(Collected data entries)

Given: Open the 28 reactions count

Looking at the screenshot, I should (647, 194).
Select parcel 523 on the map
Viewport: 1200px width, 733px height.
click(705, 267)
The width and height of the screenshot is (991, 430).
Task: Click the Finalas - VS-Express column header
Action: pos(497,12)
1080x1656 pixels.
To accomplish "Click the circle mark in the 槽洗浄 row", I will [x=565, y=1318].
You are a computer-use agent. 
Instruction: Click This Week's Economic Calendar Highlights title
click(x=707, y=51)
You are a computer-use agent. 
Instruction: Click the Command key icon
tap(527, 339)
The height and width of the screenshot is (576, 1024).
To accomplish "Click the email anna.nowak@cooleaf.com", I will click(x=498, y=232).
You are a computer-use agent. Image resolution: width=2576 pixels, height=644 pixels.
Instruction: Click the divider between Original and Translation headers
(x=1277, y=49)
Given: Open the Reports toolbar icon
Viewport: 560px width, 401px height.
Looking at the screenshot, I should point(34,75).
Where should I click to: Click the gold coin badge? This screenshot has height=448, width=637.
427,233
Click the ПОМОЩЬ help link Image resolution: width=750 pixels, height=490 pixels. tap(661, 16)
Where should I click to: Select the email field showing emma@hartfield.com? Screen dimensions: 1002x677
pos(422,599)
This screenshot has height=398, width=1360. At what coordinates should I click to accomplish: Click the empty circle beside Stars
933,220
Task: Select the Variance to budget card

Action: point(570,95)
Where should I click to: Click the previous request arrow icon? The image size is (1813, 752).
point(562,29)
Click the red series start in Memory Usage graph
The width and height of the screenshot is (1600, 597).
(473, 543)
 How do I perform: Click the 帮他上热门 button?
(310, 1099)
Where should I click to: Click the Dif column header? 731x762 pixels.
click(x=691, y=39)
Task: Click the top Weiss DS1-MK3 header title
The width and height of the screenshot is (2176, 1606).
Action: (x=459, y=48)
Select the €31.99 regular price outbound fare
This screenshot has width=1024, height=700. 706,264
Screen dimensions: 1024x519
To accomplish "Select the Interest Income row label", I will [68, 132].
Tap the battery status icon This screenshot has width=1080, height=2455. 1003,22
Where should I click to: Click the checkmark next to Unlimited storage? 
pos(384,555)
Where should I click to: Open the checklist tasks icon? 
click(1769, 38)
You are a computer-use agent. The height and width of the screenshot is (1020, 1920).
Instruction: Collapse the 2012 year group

▶ **TASK TO COMPLETE**
Starting at the first line of the entries above, please extract each line up to and including the line with "1080x1656 pixels.", unchanged, and add nothing.

▶ **EXERCISE SOLUTION**
Given: Open the 28 reactions count

Looking at the screenshot, I should (647, 194).
Select parcel 523 on the map
Viewport: 1200px width, 733px height.
click(705, 267)
The width and height of the screenshot is (991, 430).
Task: Click the Finalas - VS-Express column header
Action: pos(497,12)
1080x1656 pixels.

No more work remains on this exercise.